Obama and the Tea Party—the race card keeps on turning

Roger L. Simon » Obama and the Tea Party—the race card keeps on turning

In an an excerpt (linked in red on Drudge) from his new book, Family and Freedom: Presidents and African Americans in the White House, US News journalist Kenneth T. Walsh writes:

But Obama, in his most candid moments, acknowledged that race was still a problem. In May 2010, he told guests at a private White House dinner that race was probably a key component in the rising opposition to his presidency from conservatives, especially right-wing activists in the anti-incumbent “Tea Party” movement that was then surging across the country. Many middle-class and working-class whites felt aggrieved and resentful that the federal government was helping other groups, including bankers, automakers, irresponsible people who had defaulted on their mortgages, and the poor, but wasn’t helping them nearly enough, he said.

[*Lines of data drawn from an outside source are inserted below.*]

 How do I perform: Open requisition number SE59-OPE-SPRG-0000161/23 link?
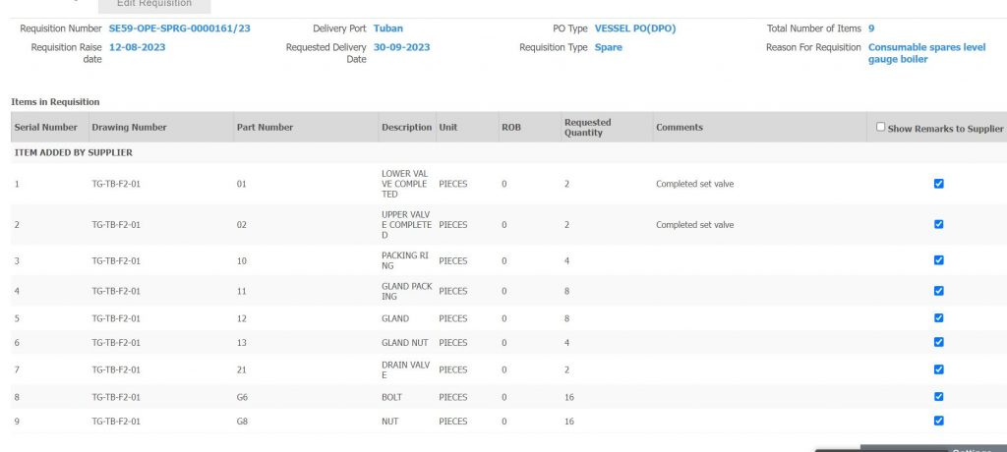tap(179, 28)
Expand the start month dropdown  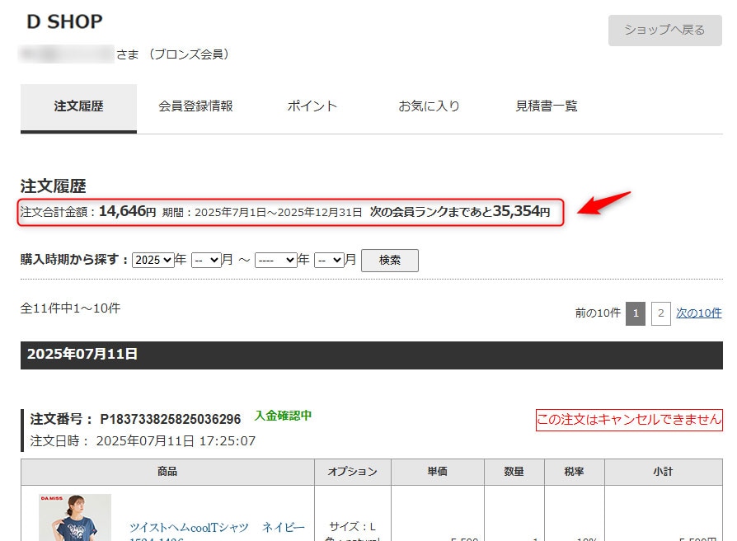click(206, 260)
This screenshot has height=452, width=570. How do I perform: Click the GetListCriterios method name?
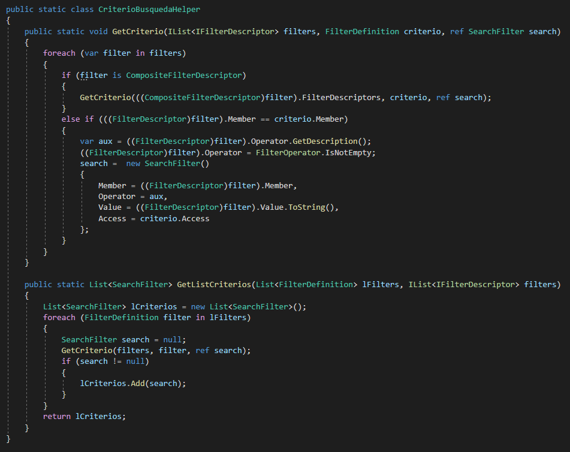[213, 284]

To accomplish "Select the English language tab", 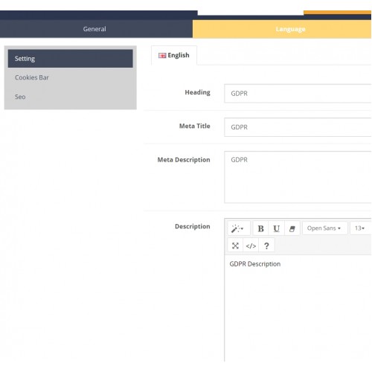I will point(174,55).
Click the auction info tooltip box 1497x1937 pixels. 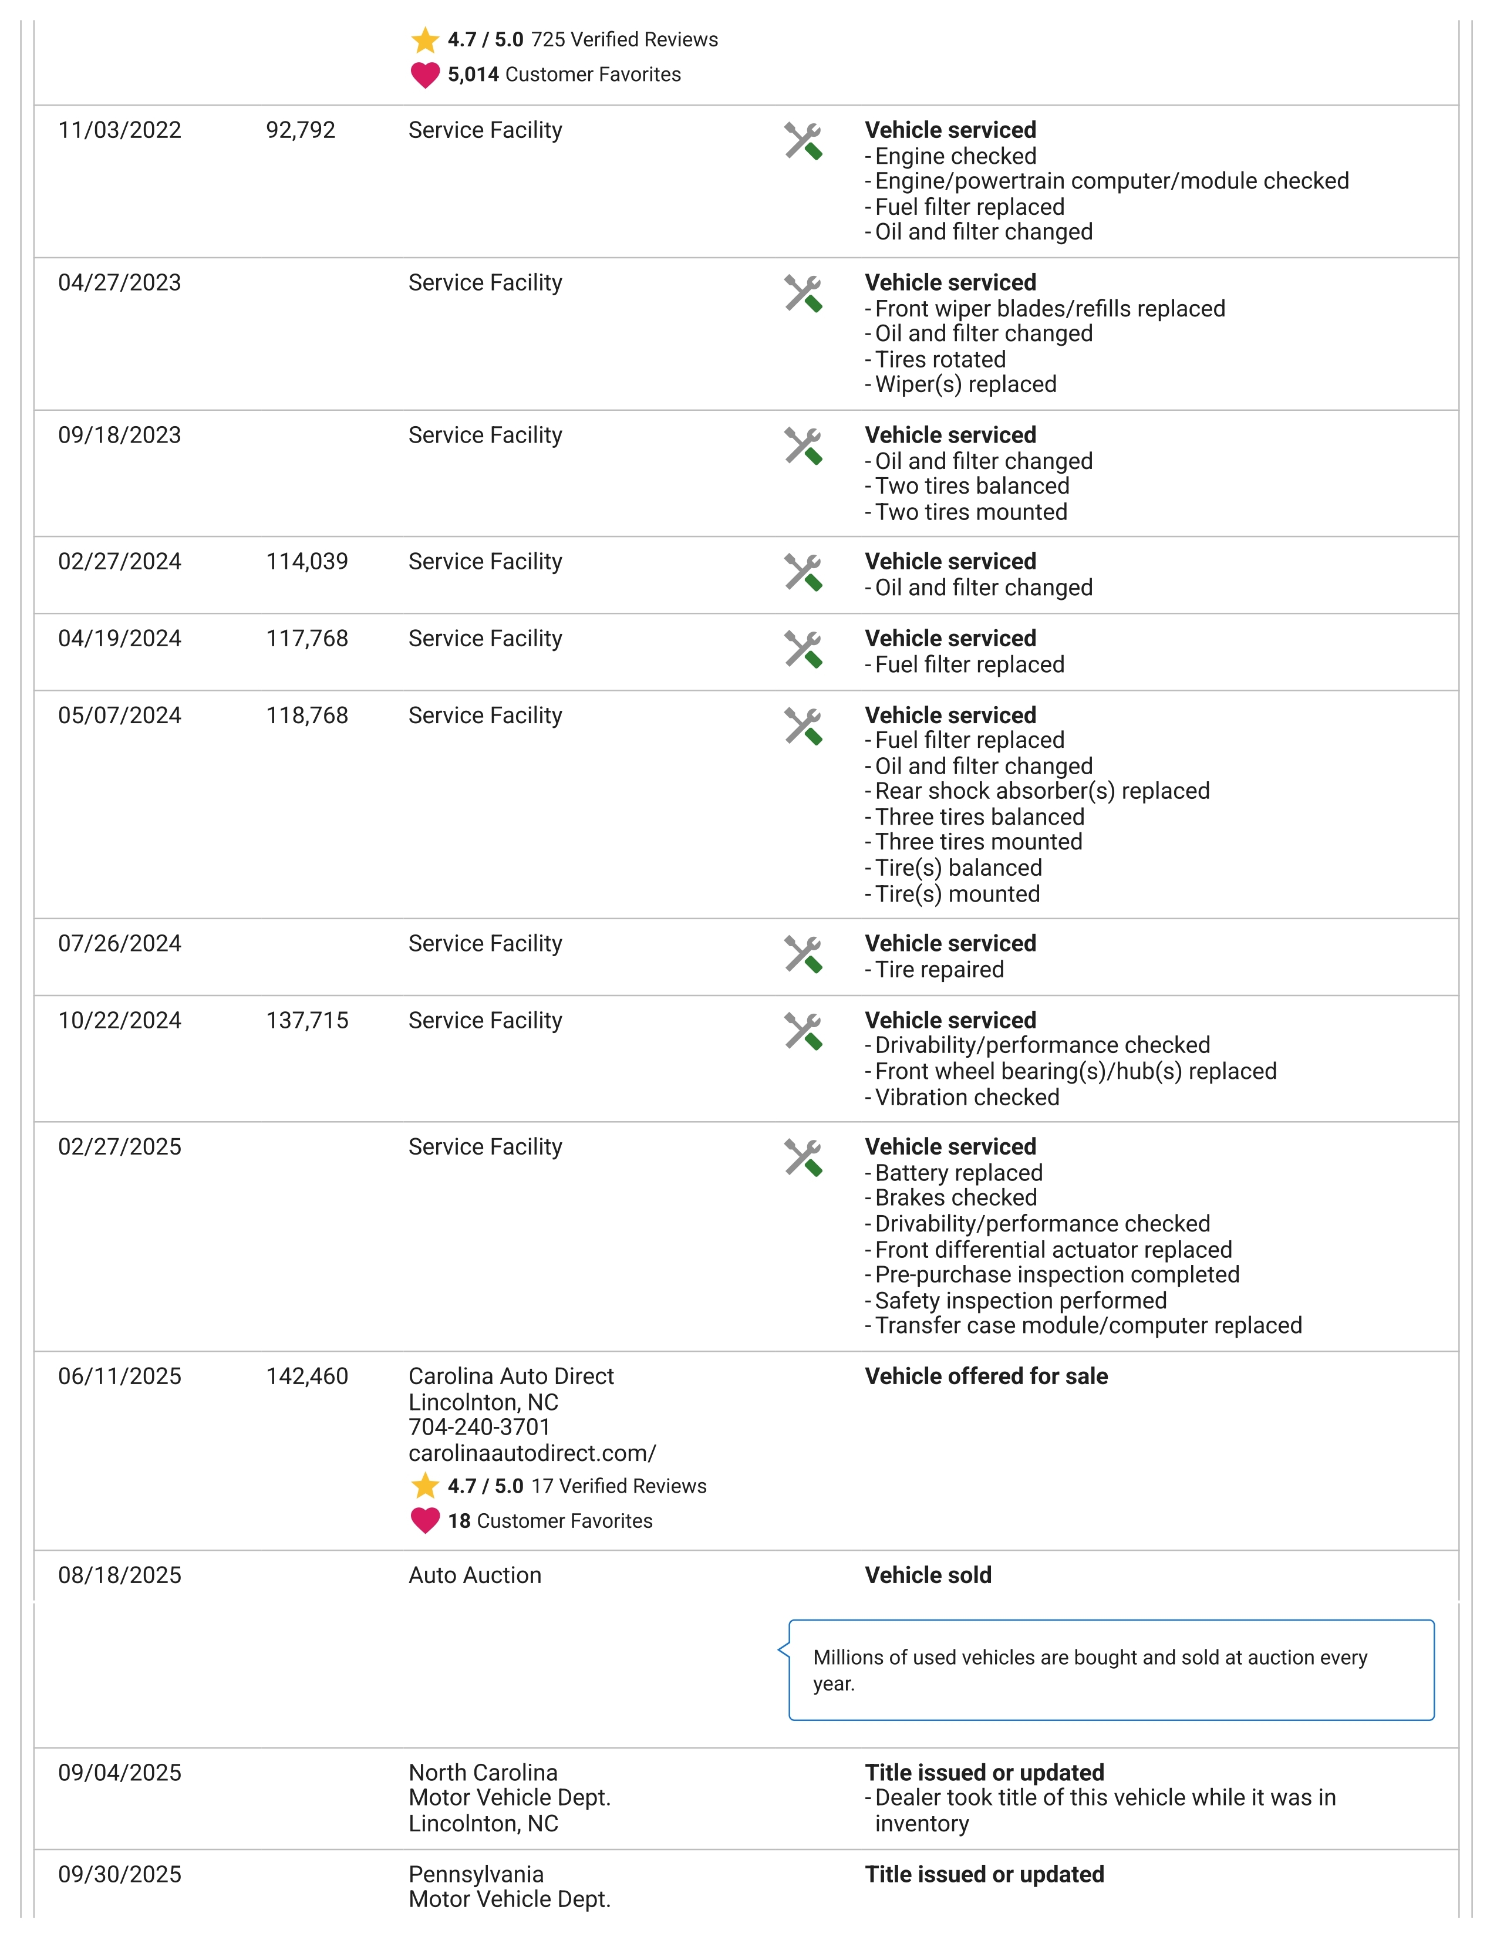coord(1111,1671)
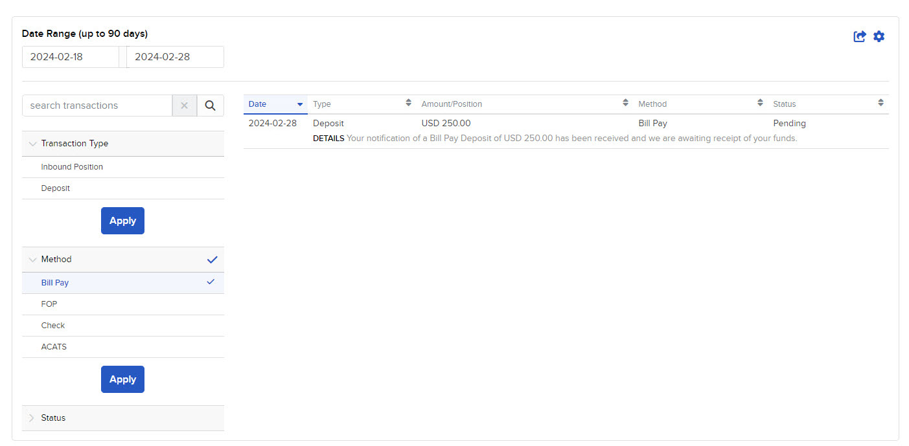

A guest suggested that when Tea Party activists said they wanted to “take back” their country, their real motivation was to stir up anger and anxiety at having a black president, and Obama didn’t dispute the idea. He agreed that there was a “subterranean agenda” in the anti-Obama movement—a racially biased one—that was unfortunate. But he sadly conceded that there was little he could do about it.

That was May 2010, according to Walsh. Ironically, only a few days before, on April 29, 2010, your humble scribe wrote the following:

The real reason liberals accuse Tea Partiers of racism is that contemporary America-style liberalism is in rigor mortis. Liberals have nothing else to say or do. Accusations of racism are their last resort.


The European debt crisis — first Greece, then Portugal and now Spain (and Belgium, Ireland and Italy, evidently) — has shown the welfare state to be an unsustainable economic system. The US, UK and Japan, according to the same Financial Times report, are also on similar paths of impoverishment through entitlements.


Many of us have known this for a long time, just from simple math. Entitlements are in essence a Ponzi scheme. Now we have to face that and do something serious about it or our economy (the world economy) will fall apart.


Liberals, leftists or progressives — whatever they choose to call themselves — have a great deal of trouble accepting this. To do so they would have to question a host of positions they have not examined for years, if ever, not to mention have to engage in discussions that could threaten their livelihood and jeopardize their personal and family associations.


Thus the traditional wish to kill the messenger who brings the bad news: the Tea Partiers. And the easiest way to kill them — the most obvious and hoariest of methods – is to accuse them of racism.

When I wrote that, it was a month after Andrew Breitbart issued his as yet unanswered $100,000 challenge for evidence of racism at a Tea Party demonstration. So this is now already a relatively old debate. And the same arguments keep coming up again and again. The left keeps accusing the right of racism and the right keeps denying it, demanding evidence, which is never forthcoming. Not once. But that doesn’t stop the left. They continue the accusations — and the president, at least according to Walsh, believes them.

As I also wrote, the left has a kind of a nostalgia for racism, for a simpler time when it was a lot easier to define right and wrong in our society. As a former sixties civil rights worker, I can empathize with this nostalgia. But it’s time to get over it. We have to move on from accusations of racism, which has been a social taboo for decades now, and allow the laws to do their work. The race card is as rancid and reactionary as Louis Farrakhan.

Obama, I think, recognizes this to some extent. As Walsh also notes, he wants to be a post-racial president, or did anyway, but unfortunately he’s the kind of guy who apparently can’t stop himself from putting people in tired pigeon-holes. He just can’t shake free of obvious preconceptions. He seems to accept clichés because they are convenient or because they exonerate him in uncomfortable situations. Tea Partiers are therefore racists, not people seeking to curtail government spending. These are the types, we were informed stereotypically by the then presidential candidate, who cling to their guns and religion.

But as an agnostic who doesn’t own a gun, I think Obama’s the one with the problem. Actually he has a number of them, pretty bad ones indeed, foreign and domestic, and they have nothing to do with race and everything to do with his policies. He should be addressing those. But, if he does want to grow on a racial front, expand his mind, as it were, he should spend less time with his chichi White House guests and more with some African American Tea Partiers. Pajamas Media would be pleased to introduce him to a few.